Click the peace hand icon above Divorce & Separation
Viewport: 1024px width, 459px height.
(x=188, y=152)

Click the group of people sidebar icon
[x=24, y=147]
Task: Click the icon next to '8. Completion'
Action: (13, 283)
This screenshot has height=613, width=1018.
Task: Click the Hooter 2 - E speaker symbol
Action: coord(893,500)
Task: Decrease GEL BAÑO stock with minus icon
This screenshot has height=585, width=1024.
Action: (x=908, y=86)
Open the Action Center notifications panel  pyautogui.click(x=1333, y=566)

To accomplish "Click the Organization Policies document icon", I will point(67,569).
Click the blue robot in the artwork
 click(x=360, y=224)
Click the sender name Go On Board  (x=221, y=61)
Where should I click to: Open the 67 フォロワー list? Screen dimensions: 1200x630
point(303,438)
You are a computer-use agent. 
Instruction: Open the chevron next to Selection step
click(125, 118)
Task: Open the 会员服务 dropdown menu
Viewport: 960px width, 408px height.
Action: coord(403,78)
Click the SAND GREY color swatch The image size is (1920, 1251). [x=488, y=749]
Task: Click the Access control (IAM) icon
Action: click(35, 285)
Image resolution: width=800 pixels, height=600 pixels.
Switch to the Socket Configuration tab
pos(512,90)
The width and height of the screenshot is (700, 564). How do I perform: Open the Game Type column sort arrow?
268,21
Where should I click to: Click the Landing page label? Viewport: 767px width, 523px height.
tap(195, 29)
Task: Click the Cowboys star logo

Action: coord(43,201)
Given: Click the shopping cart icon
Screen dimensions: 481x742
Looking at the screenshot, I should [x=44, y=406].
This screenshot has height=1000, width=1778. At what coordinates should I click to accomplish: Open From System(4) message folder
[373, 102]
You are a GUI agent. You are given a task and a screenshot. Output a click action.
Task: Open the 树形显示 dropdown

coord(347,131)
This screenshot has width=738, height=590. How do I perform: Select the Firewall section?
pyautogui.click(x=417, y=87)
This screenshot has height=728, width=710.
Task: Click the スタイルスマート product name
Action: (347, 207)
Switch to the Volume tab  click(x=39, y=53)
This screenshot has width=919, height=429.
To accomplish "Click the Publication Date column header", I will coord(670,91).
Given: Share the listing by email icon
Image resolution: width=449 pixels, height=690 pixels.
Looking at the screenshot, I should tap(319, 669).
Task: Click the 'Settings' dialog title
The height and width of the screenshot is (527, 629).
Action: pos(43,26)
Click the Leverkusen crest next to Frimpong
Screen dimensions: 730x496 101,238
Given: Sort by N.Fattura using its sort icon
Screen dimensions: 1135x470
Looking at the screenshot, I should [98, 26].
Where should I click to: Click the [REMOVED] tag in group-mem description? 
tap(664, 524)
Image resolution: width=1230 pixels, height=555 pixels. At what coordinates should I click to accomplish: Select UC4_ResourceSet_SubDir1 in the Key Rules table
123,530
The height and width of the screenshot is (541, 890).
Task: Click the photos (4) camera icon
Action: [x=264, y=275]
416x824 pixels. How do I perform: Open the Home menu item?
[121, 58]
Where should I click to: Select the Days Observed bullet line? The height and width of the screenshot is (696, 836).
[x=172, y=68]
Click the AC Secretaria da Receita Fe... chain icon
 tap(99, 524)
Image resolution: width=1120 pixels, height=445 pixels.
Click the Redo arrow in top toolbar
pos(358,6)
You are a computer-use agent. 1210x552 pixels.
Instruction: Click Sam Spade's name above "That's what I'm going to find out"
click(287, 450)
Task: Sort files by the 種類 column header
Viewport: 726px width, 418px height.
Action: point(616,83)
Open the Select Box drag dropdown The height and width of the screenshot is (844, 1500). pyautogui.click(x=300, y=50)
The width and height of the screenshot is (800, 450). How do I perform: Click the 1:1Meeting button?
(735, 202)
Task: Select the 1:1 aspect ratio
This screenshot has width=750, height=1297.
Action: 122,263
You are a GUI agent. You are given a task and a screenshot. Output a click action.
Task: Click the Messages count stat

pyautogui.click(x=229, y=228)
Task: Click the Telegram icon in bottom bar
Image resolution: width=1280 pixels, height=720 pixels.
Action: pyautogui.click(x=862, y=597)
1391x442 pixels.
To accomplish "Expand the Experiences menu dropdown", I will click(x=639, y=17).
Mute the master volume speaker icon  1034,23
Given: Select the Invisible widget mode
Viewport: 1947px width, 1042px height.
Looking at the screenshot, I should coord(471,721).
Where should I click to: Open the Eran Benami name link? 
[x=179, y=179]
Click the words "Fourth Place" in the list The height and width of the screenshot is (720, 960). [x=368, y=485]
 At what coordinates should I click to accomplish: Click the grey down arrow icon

• [BRIEF]
Your answer must be a single number: the count of lines above that contain the string "agent".

• [EXERCISE RESULT]
4